Mehri Nabizada, 30, her husband Sardar Ibrahim, 34, and their two children - Sozhin, six, and four-year-old Solin - moved from Iran to Turkey, before deciding to cross into Greece. 

Plagued by a heart condition, Mehri would not make it. 

"My wife was very exhausted. She had a heart condition. One night, we stopped walking in a forest hoping she could rest for the night. We were just 300 meters from an unpaved road in the forest and we stayed the night there," Ibrahim told Rudaw. 

"She had breathing difficulties. After I carried her to the road, I started to cry out for help. I was begging vehicles passing by on the road to stop and help us. Unfortunately, nobody helped. Nobody stopped.”

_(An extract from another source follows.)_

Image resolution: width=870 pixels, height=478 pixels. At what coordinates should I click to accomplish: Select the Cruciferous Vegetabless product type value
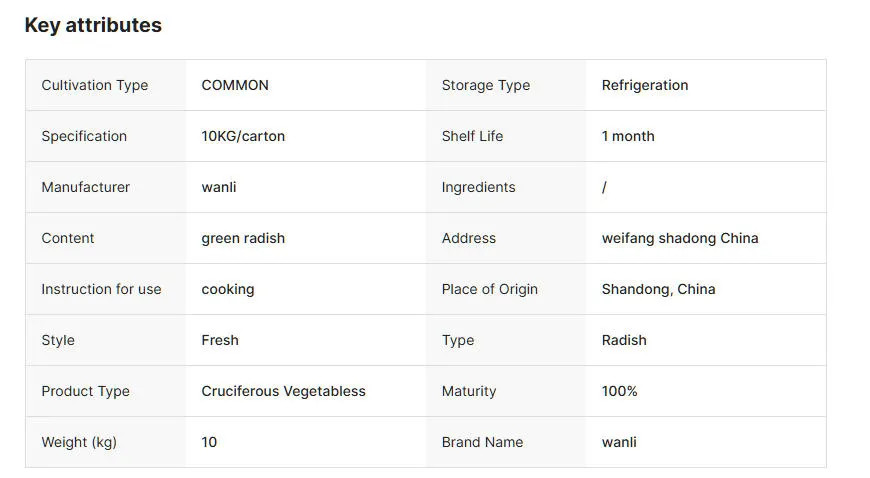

He then looked at his wife, whose breathing had become more laboured. He began mouth-to-mouth, and then CPR, but to no avail. 

“She died with her head in my hands and the two children sitting beside us…I couldn’t do anything. I sat and cried."

Nabizada's tragic death was first reported by the Kurdistan Region-based Hengaw Organization for Human Rights on Sunday - which coincided with World Refugee Day.

The incident took place near the Greek town of Mandra, near the border, on June 14 after the family had crossed the Turkish border from Edirne province. 

The story of the family soon went viral on social media, with Kurds across the world expressing solidarity.

Nabizada’s death came one week after the dead body of a one-year-old Kurdish boy from Sardasht, who drowned in the English Channel last October, was found more than 900 kilometres away in Norway.

Artin and his family were trying to reach the United Kingdom when their boat capsized off the French coast on October 27, throwing the nearly two dozen migrants onboard into the sea.
 
Poverty and state discrimination have pushed many people in Iran, including Kurds, to seek a better life abroad, with many aiming for Europe.

Nabizada’s body is being held in the city of Alexandroupoli, while her family are in a camp near Greece’s borders with Turkey and Bulgaria.

"The police came and separated my children and me from my dead wife. They jailed us for two nights and then they took us to this camp. I asked them where they took my wife. They said the body of my wife had been taken to another city,” her husband told Rudaw. 

"I am calling on everyone who sees this footage to help us so I can send my wife’s body back to Kurdistan. I don’t want it to stay here."

Reporting by Nasir Piroty and Frya Younesi
Translation by Zhelwan Zeyad Wali

Correction: A previous version of this story misspelled the name of Mehri Nabizada, and mistranslated a statement from Sardar Ibrahim that he wanted to return to Iran to bury his wife. In fact, he wants her body returned to Iran for burial, but not to return himself.